The majority of the time, people know they are speeding. It’s hard to be 20km/h over the limit and not notice. So why do people speed? In most cases, it’s an underlying behaviour. It seems to be that until a person sees the effects first hand (or get whacked with a few fines), only then will they change their behaviours. Often they then wish they (or someone else) had listened at the beginning. Therefore, could this ISA device really stop people from speeding for good? Or will it just serve as a good theory but irritating in practice?
Changing underlying behaviours can be difficult enough without having an annoying beeping sound telling you off. People will get sick of the sound and turn it off (hands up who turns the GPS lady off these days??).
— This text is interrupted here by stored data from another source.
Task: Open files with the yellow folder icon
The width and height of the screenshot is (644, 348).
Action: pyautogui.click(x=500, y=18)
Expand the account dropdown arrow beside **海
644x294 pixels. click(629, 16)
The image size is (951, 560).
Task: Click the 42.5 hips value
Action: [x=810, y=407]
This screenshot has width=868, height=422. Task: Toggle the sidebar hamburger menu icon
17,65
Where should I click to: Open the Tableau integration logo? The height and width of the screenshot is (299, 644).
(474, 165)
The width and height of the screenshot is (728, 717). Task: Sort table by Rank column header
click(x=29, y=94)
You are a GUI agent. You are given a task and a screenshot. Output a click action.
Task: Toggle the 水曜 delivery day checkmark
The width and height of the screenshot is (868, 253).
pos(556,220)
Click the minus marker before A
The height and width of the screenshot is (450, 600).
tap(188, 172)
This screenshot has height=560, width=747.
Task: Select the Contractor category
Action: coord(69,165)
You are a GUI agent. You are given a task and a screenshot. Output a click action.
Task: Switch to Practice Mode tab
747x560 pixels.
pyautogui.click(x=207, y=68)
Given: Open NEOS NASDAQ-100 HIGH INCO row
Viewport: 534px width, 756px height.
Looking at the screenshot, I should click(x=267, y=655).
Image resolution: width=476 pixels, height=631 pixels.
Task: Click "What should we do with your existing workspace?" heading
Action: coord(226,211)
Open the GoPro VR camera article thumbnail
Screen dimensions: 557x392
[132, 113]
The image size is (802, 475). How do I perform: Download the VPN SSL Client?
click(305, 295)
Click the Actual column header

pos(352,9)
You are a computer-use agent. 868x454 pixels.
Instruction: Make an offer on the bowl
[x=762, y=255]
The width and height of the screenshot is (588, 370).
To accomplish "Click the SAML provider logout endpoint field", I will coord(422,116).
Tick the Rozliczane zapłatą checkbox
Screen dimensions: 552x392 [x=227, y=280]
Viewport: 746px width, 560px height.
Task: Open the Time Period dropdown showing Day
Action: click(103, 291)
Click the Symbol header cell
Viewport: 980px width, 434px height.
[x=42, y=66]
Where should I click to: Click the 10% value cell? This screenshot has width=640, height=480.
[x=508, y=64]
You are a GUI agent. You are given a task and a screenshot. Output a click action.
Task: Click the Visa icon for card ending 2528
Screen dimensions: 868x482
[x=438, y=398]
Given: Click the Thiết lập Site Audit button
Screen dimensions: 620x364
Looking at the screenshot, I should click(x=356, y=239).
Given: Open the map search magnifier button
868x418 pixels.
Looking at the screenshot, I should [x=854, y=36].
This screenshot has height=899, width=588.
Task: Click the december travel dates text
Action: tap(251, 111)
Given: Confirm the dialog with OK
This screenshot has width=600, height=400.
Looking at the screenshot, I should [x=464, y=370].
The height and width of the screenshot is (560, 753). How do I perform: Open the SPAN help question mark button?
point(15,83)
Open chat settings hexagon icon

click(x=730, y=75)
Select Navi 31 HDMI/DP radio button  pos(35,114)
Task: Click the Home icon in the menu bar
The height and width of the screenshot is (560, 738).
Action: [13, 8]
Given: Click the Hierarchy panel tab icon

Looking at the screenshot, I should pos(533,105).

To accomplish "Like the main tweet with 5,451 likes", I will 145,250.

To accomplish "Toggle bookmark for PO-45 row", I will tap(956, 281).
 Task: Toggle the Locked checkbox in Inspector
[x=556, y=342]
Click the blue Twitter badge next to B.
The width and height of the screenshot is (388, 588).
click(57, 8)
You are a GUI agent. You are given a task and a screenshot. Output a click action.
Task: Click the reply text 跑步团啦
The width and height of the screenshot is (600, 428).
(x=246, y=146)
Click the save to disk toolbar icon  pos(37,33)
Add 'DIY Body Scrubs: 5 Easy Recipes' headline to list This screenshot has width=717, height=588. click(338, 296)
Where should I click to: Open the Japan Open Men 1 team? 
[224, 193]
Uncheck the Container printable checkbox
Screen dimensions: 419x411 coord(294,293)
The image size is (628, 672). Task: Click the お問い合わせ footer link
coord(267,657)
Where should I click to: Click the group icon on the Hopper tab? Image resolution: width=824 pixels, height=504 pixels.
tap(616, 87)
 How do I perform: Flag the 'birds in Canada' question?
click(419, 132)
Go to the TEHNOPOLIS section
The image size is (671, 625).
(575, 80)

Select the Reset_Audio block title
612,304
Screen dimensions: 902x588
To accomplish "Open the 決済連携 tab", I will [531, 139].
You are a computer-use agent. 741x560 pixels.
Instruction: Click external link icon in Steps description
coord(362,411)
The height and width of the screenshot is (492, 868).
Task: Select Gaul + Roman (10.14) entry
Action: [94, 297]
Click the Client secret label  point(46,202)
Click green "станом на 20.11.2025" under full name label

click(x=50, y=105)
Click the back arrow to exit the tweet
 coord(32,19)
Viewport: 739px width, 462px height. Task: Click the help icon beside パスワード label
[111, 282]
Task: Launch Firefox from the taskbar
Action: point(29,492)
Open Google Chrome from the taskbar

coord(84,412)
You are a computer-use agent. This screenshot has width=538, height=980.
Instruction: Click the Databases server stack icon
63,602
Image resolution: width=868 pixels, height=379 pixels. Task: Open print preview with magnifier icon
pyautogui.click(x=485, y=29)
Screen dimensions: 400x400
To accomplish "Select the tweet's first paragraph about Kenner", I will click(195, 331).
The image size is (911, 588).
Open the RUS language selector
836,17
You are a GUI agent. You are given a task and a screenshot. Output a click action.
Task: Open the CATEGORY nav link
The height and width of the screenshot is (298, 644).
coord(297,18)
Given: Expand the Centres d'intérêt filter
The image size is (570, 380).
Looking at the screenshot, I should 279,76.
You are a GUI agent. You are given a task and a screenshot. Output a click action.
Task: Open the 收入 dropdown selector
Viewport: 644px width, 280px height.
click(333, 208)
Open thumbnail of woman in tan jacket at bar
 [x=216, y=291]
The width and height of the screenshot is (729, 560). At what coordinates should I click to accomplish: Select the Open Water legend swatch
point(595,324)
Instead of negative reinforcement, why not go to the opposite side of the scale and use positive reinforcement?
This is where that old chestnut, driver education could come into play.
Driver education is something frequently mentioned but occasionally actioned. It’s not only something that would benefit the driver, but also other road users. Companies that have a fleet could definitely benefit from education like this. Giving your drivers the best education and training possible can help to make sure all their focus is on the task at hand- driving. Knowing all your drivers have been educated in the same way can help you put your upmost confidence in them doing the job correctly. It could even help prevent accidents involving your own fleet vehicles, as your drivers will be well equipped for many avoidable situations. Maybe this is something the government should look at making compulsory instead of an ISA device?
Would you rather spend your money on installing ISA devices in your fleet vehicles, or use it to educate your drivers and change their bad behaviours for good?
Have you sent any of your drivers on driver education courses?
Have they been of benefit to your drivers?